Objective: To investigate the effectiveness of phosphorothioate multidrug resistance gene 1 (MDR1) antisense oligodeoxynucleotides (MDR1-AS) suppressing MDR1 expression in multidrug-resistant glioma cell line C6/adr.
Methods: The glioma cell line C6/adr served as the tested model in vitro, MDR1-AS (5'-CTCCATCACCACCTC-3'), complementary to the -9- +6 sequence of first exon, was synthesized and phosphorothioate-modified. As control of sequence specificity, MDR1-S (5'-GAGGTGGTGA TGGAG-3') was used. Both antisense and sense oligodeoxynucleotides were transduced to C6/adr cells by lipofectin.
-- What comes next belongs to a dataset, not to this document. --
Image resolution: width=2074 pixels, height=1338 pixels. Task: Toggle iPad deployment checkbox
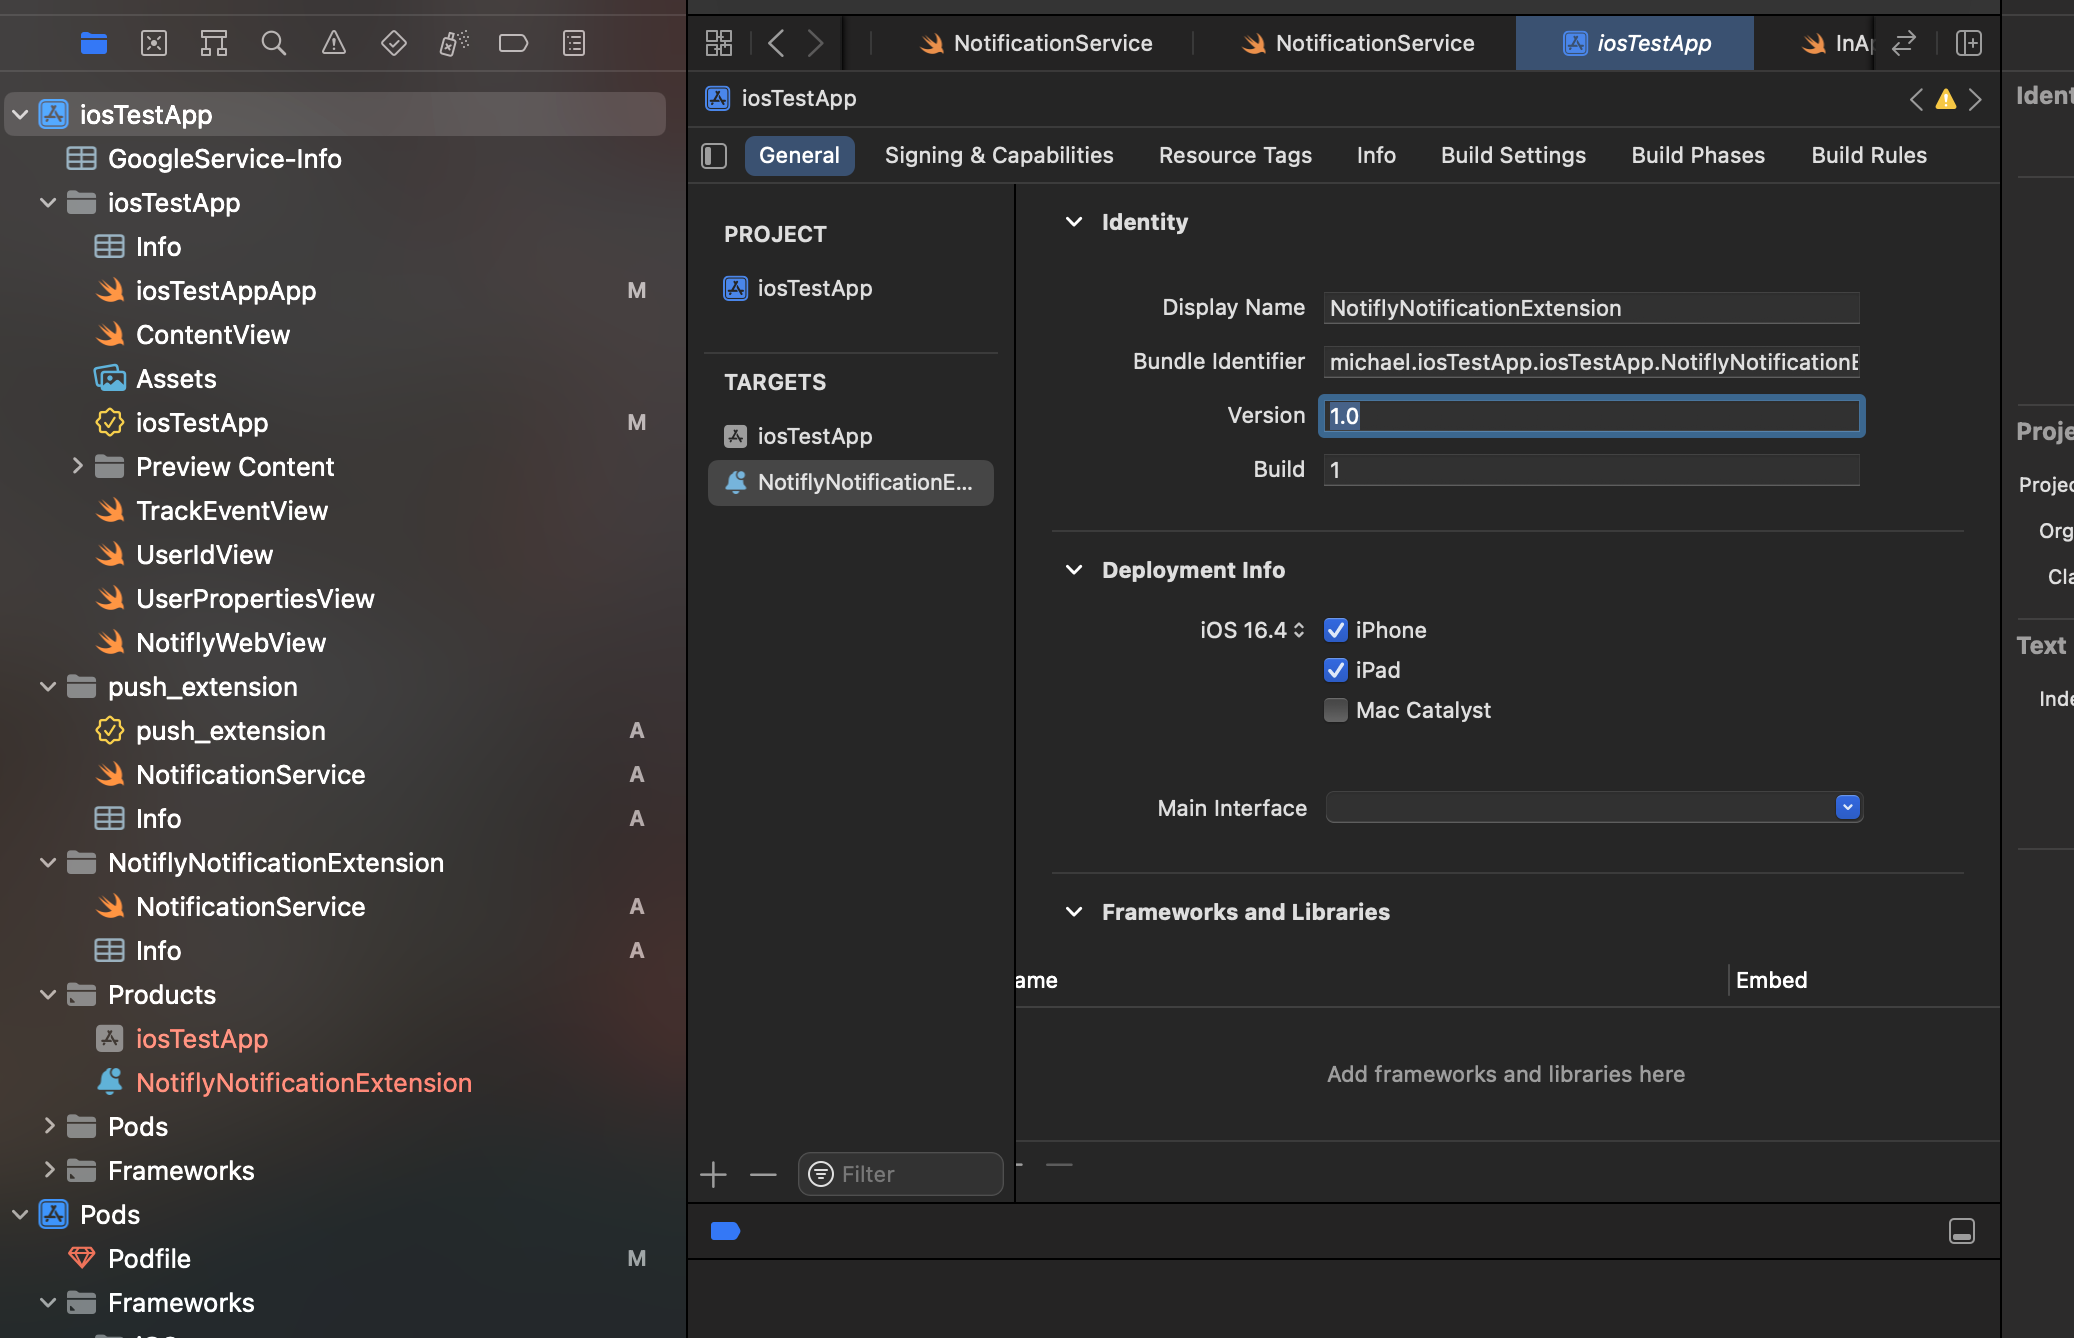point(1333,668)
The cytotoxity of MDR1-AS was tested using morphological observation and 3- (4,5-dimethylthiazol-2-yl) -2, 5-diphenyl tetrazolium bromide assay. Semi-quantitative reverse transcription polymerase chain reaction was used to monitor the expression levels of the MDR1 mRNA in the different groups. The positive rate of the MDR1 gene product P glycoprotein (P-gp) was determined by flow cytometry assessment.
Results: No cytotoxicity of MDR1-AS was observed. The MDR1 mRNA expression level was decreased from 106% to about 30.44% 48 h after MDR1-AS treatment. The P-gp positive rate of MDR1-AS treated C6/adr cells decreased from 100% to 32.77%, with that of C6/adr cells considered as 100%.
Conclusions: MDR1-AS can effectively inhibit MDR1 expression in the C6/adr cell line at both the mRNA and protein level, and may be an alternative treatment of drug-resistant gliomas.